例)足りない成分の輝度値を周囲の画素の平均値から補う等。
この処理をベイヤー変換といい、ベイヤーカメラのデータ(8bit)をカラーデータ(24bit)に変換するために必須となる処理です。
ベイヤー変換には、ボード上で行うHWベイヤーと、ソフト上で行うSWベイヤーの2種類の方法があります。

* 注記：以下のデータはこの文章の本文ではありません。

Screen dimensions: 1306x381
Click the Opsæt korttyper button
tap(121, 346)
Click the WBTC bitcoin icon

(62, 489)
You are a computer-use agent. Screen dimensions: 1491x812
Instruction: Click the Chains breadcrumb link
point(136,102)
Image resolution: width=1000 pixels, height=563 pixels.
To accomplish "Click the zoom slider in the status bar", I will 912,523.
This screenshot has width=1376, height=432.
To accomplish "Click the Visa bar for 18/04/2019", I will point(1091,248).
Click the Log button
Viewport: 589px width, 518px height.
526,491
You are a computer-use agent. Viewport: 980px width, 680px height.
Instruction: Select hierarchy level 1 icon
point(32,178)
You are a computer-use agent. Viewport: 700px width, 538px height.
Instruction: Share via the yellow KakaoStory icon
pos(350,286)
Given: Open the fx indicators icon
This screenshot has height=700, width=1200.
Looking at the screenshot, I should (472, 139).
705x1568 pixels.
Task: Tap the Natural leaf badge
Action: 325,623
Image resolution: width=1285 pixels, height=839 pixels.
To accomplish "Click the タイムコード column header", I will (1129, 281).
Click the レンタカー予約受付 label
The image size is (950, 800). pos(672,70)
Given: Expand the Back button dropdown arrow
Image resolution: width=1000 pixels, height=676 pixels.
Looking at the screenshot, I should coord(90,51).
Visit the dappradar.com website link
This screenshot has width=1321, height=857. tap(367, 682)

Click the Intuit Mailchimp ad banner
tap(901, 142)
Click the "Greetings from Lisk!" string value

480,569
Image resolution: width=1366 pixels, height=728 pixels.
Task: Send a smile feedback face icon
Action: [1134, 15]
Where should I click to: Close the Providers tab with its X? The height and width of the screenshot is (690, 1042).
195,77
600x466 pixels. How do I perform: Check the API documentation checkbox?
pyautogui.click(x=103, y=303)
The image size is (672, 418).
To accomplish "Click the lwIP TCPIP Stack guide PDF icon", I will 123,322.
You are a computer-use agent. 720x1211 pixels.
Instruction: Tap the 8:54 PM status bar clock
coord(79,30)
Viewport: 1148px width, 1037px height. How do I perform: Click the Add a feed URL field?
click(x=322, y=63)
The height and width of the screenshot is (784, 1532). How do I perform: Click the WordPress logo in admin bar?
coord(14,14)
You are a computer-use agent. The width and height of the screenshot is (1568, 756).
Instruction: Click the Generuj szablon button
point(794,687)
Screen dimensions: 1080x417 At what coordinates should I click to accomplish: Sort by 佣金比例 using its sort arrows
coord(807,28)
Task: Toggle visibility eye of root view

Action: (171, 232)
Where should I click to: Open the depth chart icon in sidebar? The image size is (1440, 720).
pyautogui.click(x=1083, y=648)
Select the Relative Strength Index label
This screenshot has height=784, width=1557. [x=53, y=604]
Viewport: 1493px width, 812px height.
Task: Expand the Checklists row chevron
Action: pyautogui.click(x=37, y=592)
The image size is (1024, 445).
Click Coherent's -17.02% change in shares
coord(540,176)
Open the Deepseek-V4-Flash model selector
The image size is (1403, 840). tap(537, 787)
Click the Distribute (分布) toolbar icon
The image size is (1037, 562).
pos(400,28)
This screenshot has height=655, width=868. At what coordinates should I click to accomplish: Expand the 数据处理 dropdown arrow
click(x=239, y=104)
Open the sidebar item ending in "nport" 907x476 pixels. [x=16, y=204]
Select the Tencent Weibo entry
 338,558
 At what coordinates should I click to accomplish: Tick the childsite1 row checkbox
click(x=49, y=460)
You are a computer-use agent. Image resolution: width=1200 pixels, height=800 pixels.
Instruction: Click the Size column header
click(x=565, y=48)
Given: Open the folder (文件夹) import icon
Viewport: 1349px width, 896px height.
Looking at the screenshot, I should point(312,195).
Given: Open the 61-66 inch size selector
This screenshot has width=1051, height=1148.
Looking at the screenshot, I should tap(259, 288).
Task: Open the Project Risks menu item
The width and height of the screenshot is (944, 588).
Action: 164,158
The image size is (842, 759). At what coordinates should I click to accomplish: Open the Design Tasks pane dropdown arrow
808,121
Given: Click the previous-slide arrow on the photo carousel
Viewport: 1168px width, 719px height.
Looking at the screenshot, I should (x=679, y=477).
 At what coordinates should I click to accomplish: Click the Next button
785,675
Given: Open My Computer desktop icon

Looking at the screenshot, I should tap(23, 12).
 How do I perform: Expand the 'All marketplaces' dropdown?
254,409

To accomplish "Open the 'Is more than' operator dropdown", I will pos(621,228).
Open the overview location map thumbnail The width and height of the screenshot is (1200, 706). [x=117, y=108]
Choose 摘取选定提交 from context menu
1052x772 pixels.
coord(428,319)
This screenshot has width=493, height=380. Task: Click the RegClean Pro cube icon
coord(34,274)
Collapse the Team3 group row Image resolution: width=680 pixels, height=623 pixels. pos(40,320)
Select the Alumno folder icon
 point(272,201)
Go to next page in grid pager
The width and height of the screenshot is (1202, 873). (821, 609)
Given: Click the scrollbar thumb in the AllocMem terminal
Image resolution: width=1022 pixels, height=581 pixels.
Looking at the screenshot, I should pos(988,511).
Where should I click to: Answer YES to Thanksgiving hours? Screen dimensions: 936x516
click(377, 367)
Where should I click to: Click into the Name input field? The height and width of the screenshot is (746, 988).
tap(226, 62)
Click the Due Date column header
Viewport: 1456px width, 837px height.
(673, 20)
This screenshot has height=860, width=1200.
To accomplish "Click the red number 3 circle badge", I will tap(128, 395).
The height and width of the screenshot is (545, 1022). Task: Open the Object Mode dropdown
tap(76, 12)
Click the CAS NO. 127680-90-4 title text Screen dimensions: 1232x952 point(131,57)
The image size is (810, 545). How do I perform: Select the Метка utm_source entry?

※ベイヤー変換は、「デモザイク処理」、「Raw現像」と同様の処理です。
ボードの設定
AIPToolを使用して、ボードの設定を行います。
※AIPToolの詳細は
AIPToolの紹介ページ
をご覧ください。AIPToolのダウンロードは会員ページ
より可能です。
まず、AIPToolのSetup画面を開いてください。
以下の3項目を変更することで、ベイヤーカメラの設定を行います。
ベイヤー変換の有効/無効
変換方法を以下より選択します。
No | ベイヤー変換は行いません。 |
Software Conversion | ベイヤー変換をAIPToolで行います。 ※実際の設計時はユーザプログラム上で変換が必要です。 |
Hardware Conversion | ベイヤー変換に対応したボード(FPGA)で行います。 ※対応しているボードについては、SDK-AcapLib2に関するFAQ の 「4-8 ハードウェアによる画像処理は可能ですか?」の項をご参照ください。 |
変換パターンの選択
使用する変換パターンを選択します。
使用できる変換パターンは4種類あり、カメラの設定に合わせて選択してください。
※変換パターンは、使用するカメラ、カメラの設定によって異なります。
詳細はカメラメーカーにお問い合わせください。
出力ビット深度の設定
ベイヤー変換後のビット数を選択します。
24、30、32bitの3種類から選択可能です。
以上でボードの設定は完了です。次項では、設定後のトラブルについて説明します。
トラブル事例
こんなトラブルに遭遇したことはありませんか?
・カラーカメラなのに、モノクロ画像が表示される
・正常な色を表示できない
ベイヤーカメラではこういったトラブルがよく起こります。
ここでは、ベイヤーカメラに関するトラブル事例を紹介します。
カラーカメラなのに、モノクロ画像が表示される
◆ボード設定のベイヤー変換が無効になっていませんか?
ベイヤー変換が無効のため、カラー画像出力のための変換が行われません。
1画素当たりの出力bit深度8bitの場合、カラー画像出力のために24bit必要ですが、
8bitのまま表示されるため、モノクロ画像となります。
また、画素毎にRGB成分が異なるため、隣り合った画素が同じ色を撮像していても、
輝度値が大きく異なり、市松模様で表示されます。
ベイヤー変換を有効にする場合は、以下のようにボードを設定してください。
※こちらもご参照ください。「
SDK-AcapLib2に関するFAQ
」
→「2-11 ベイヤーカラーカメラで撮像を行いましたがモノクロ画像で表示されます。原因は何ですか?」
→「2-12 ベイヤーカラーカメラで撮像を行うと、市松模様や上下で輝度値が異なる画像が表示されます。原因は何ですか?」
正常な色を表示できない
◆ボードの変換パターン設定は、カメラと一致していますか?
変換パターンは4種類から選んで設定することができます。
変換パターンは各カメラ、カメラの設定によって変わりますので、カメラに合わせてボードの設定をする必要があります。
ボードの設定がカメラと一致していない場合は、ベイヤー変換が正常に行われず、正常な色を表示できません。
カメラの変換パターンを確認していただき、カメラに合わせて、ボードの設定をしてください。